What is tobacco? Tobacco is a green plant which produces wide and huge leaves. It is mostly grown in developing countries for two main reasons. The climate is conducive and regulations are relaxed.
Most developing countries relay so heavily on foreign exchange earned from tobacco exports to balance their national income. For this reason it has earned the name golden leaf. 75% of worldwide commercial tobacco is now produced in these countries.
The actual tobacco that is used in making cigarettes is called barley tobacco. It is trans-planted from seedlings initially prepared in trays. The main sought after component in tobacco is nicotine. A poisonous substance even to the harvesters in the fields. Nicotine is naturally produced by the tobacco plant to protect itself aganist wild grazing animals in the ecosystem.
Nicotine is what cigarette companies seek after in the manufacture of cigarettes. The tobacco is harvested and dried and goes through a number of processes to produce the best grade. The best grade is what is used to make cigarettes.

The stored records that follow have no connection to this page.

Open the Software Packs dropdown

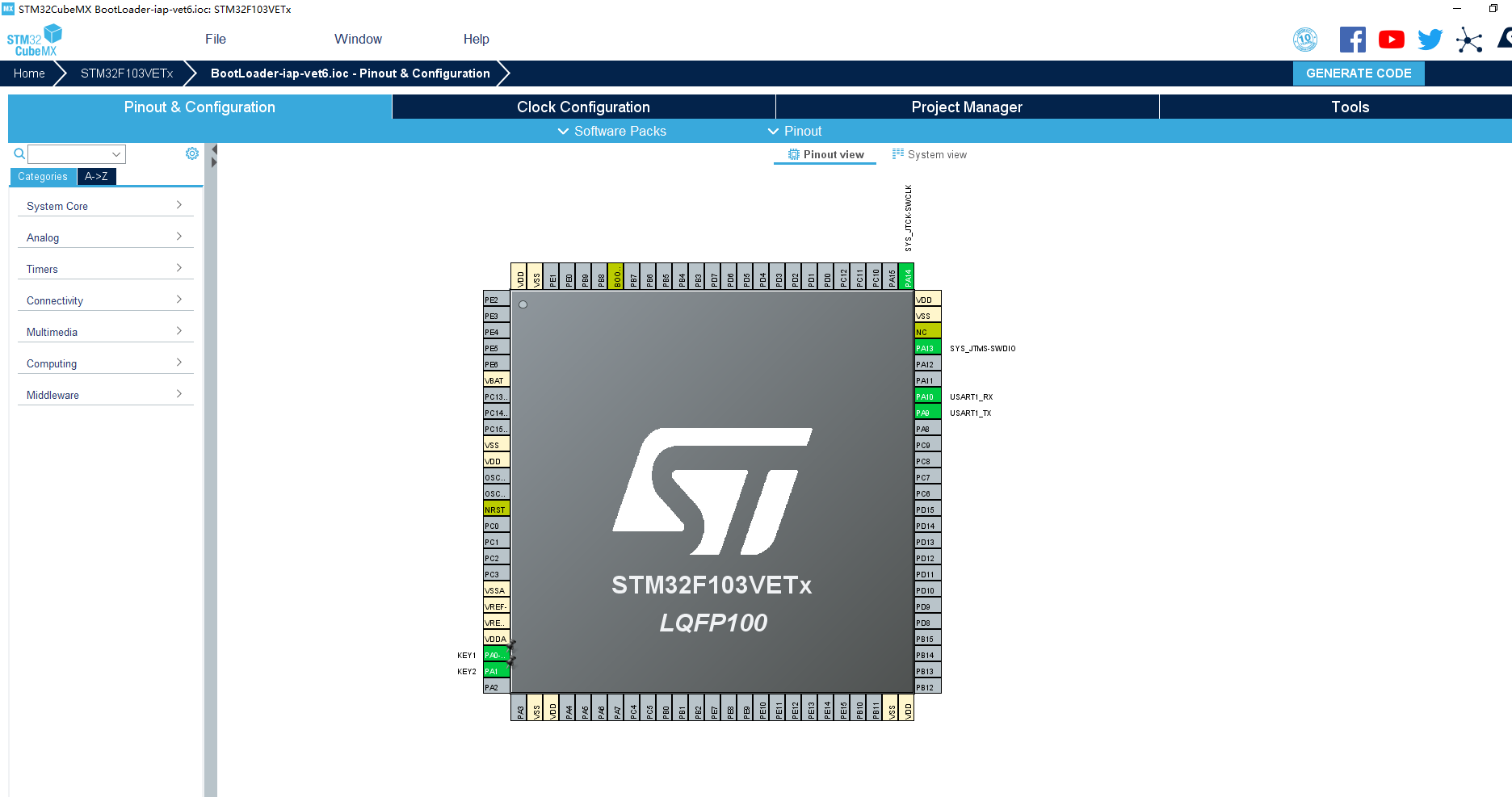611,131
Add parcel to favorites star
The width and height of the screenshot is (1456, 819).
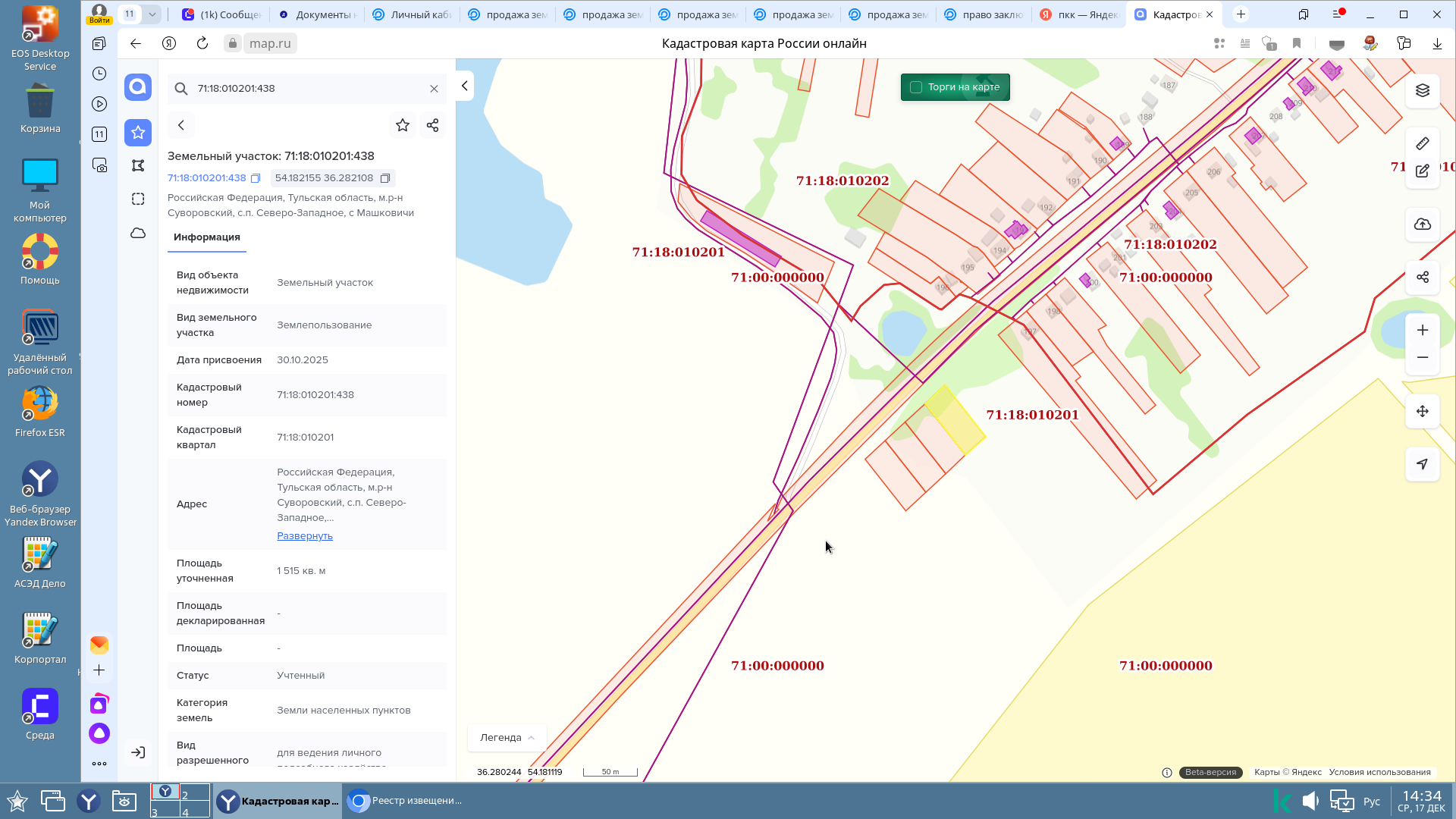pos(403,125)
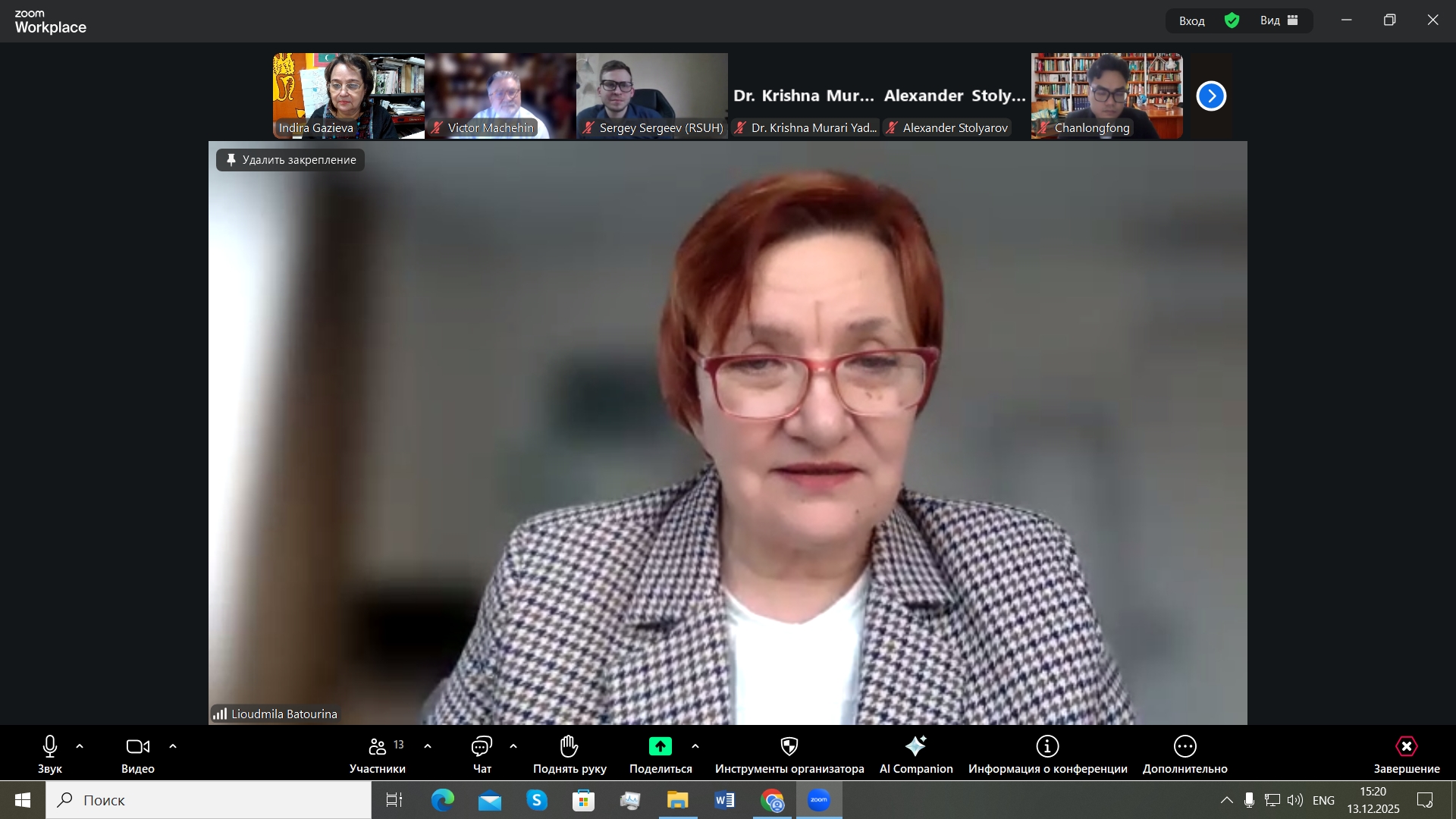Launch AI Companion
Screen dimensions: 1456x819
tap(915, 747)
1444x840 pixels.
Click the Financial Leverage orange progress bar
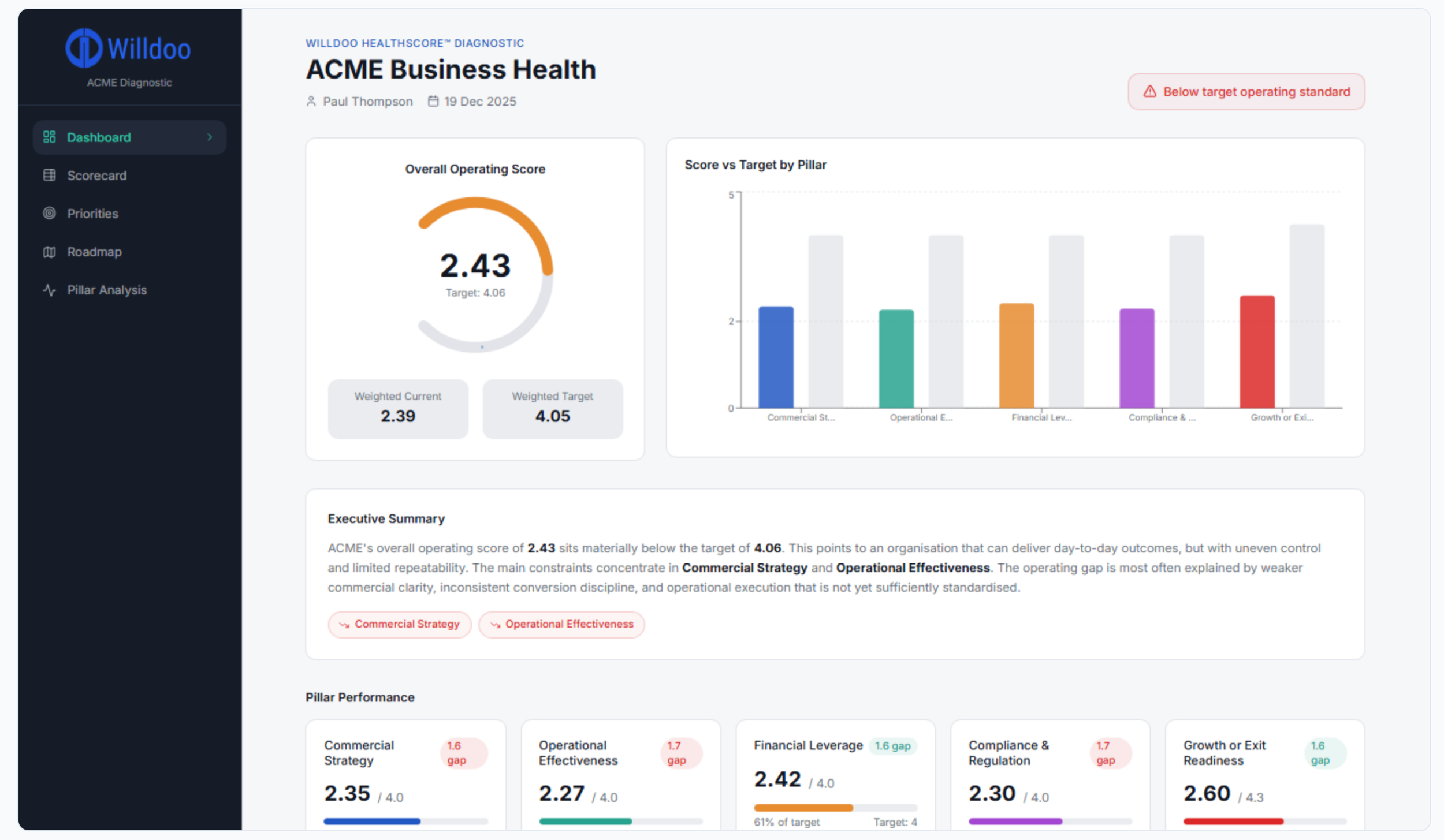[x=803, y=808]
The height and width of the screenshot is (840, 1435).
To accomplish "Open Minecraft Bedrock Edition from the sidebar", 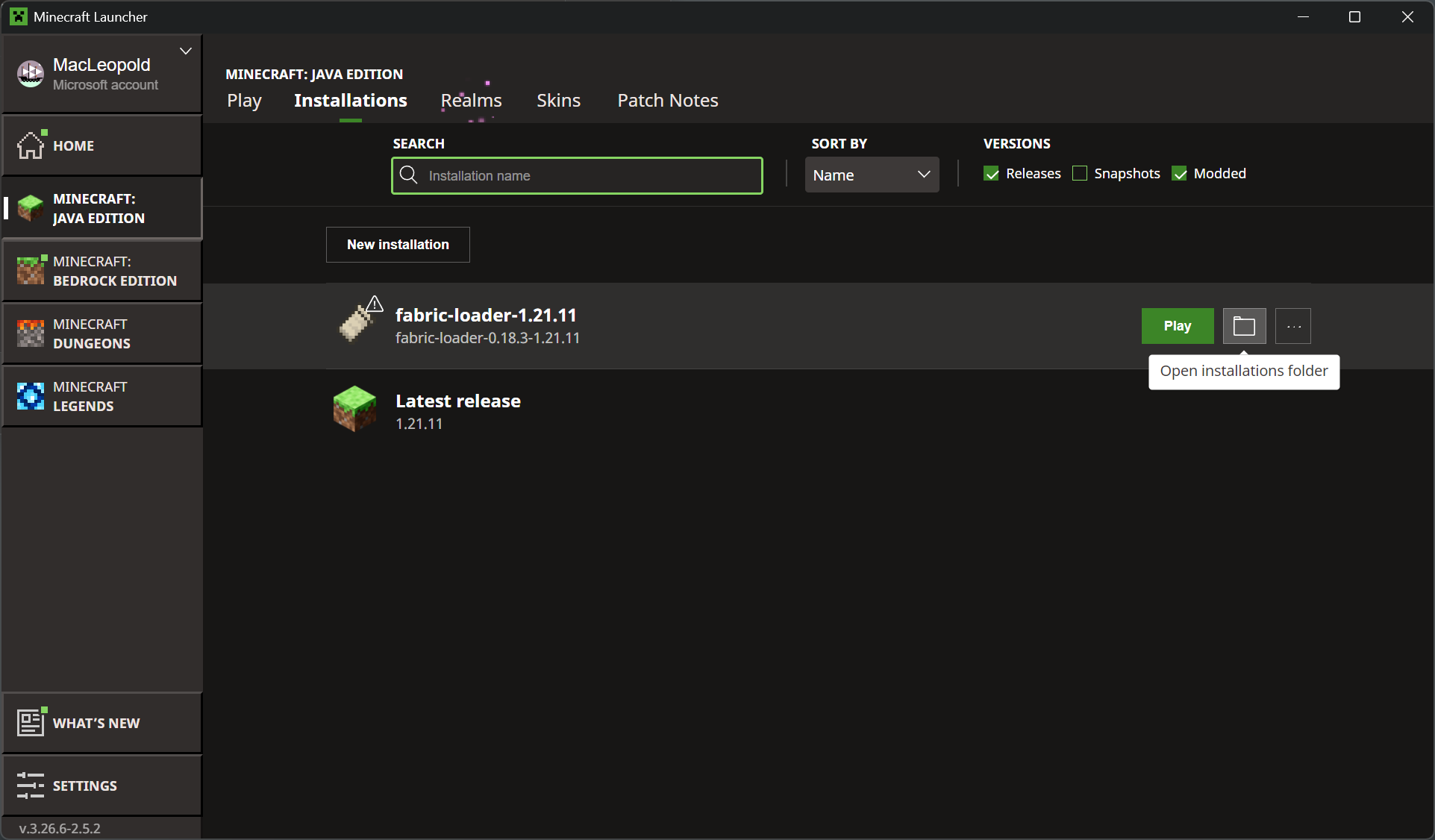I will pos(30,271).
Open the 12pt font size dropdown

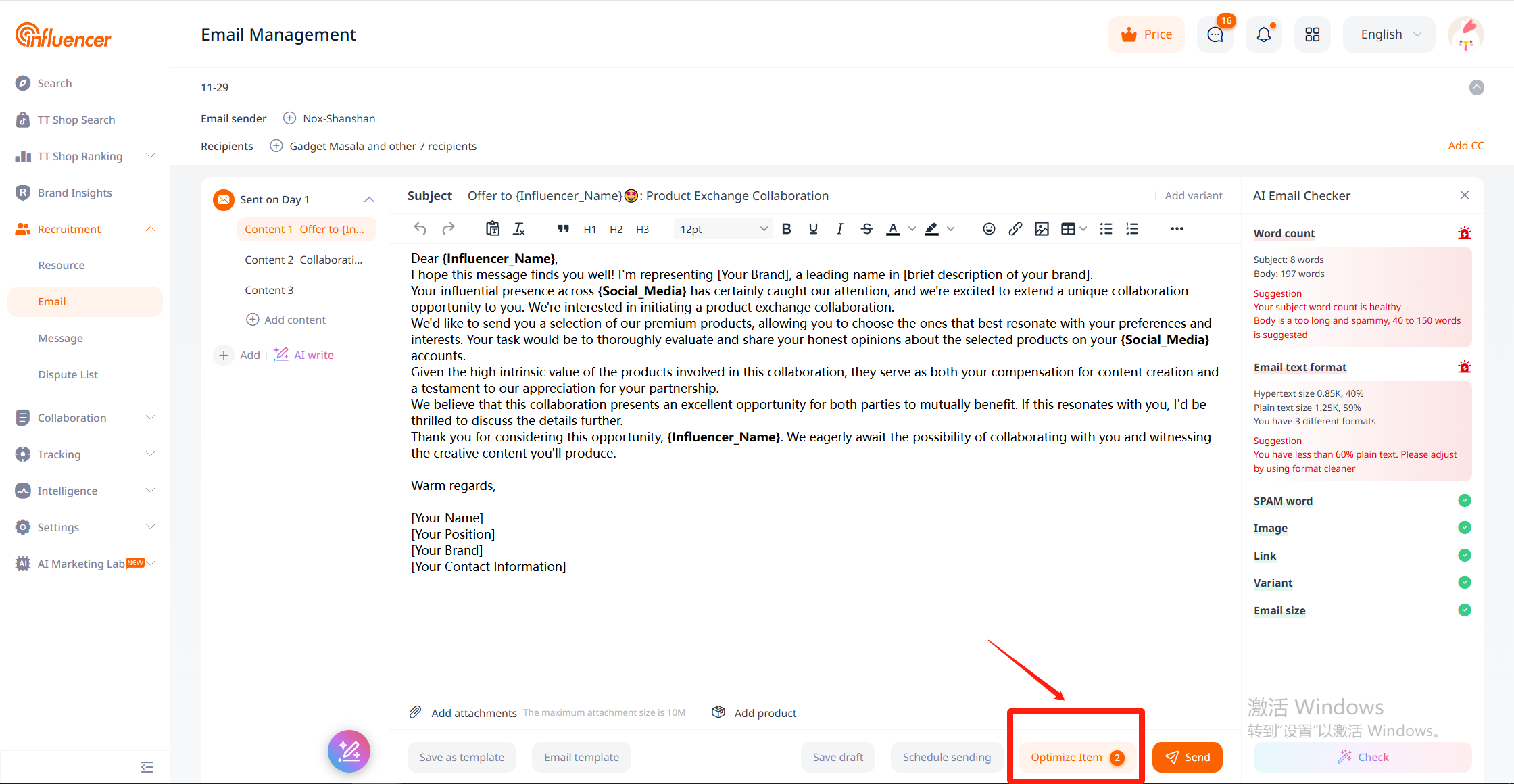click(x=723, y=229)
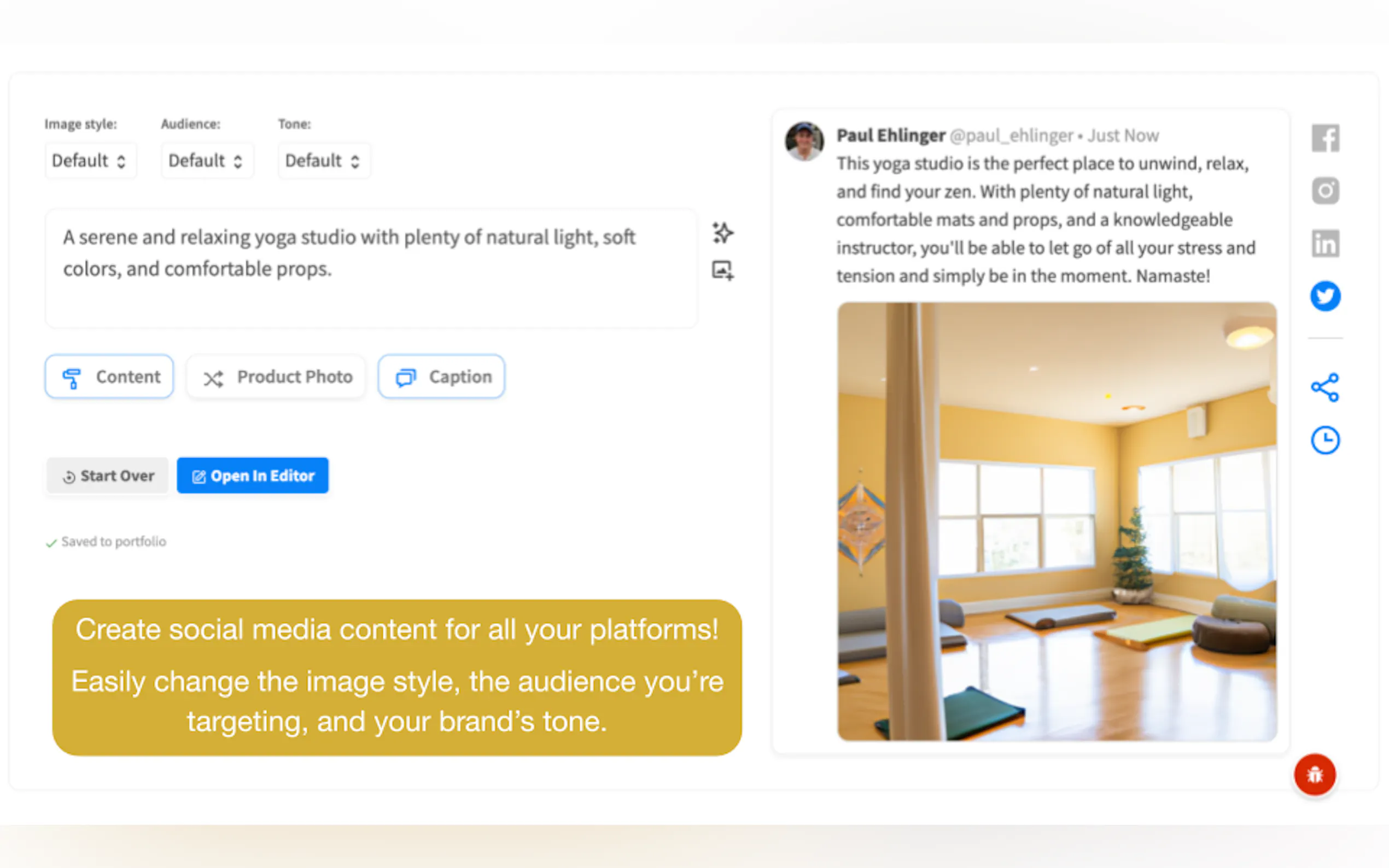The image size is (1389, 868).
Task: Expand the Audience dropdown
Action: coord(206,161)
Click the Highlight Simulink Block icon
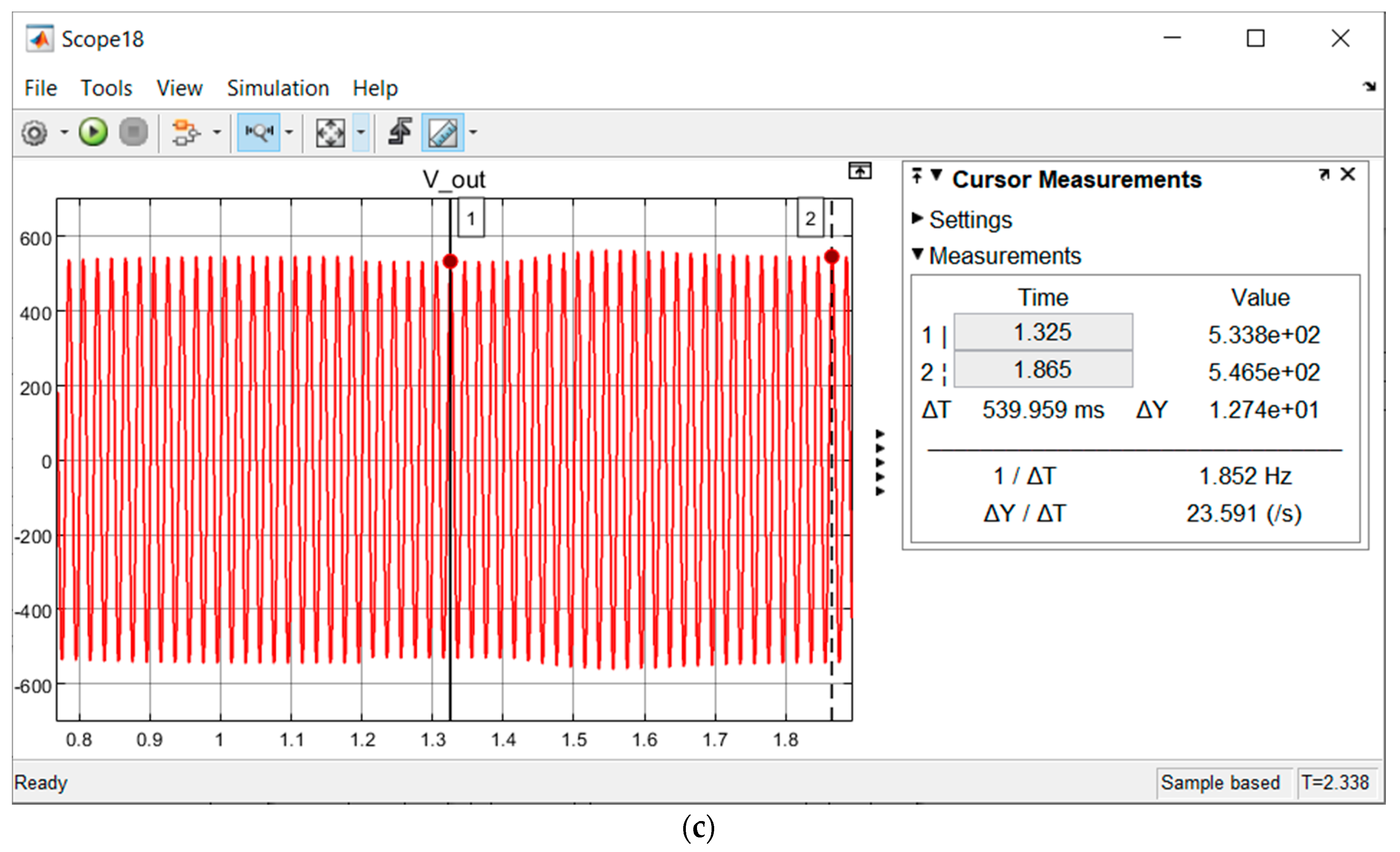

There two main buyers of tobacco in the world are cigarette companies and pharmaceuticals. Pharmaceuticals use nicotine from tobacco leaves to make nicotine replacement therapy products such as nicotine chewing gum.
So the answer in the strictest sense to the question what is tobacco is tobacco is the actual plant grown to produce cigarettes. Used loosely tobacco refers to cigarettes and smokless tobacco.
In the hands of medical professionals nicotine in tobacco is gaining ground as a useful drug in certain neurological and psychiatric conditions for its therapeutic effects. The early Indians in the United States used it as a pain killer for earache and toothache though it was generally considered a poison.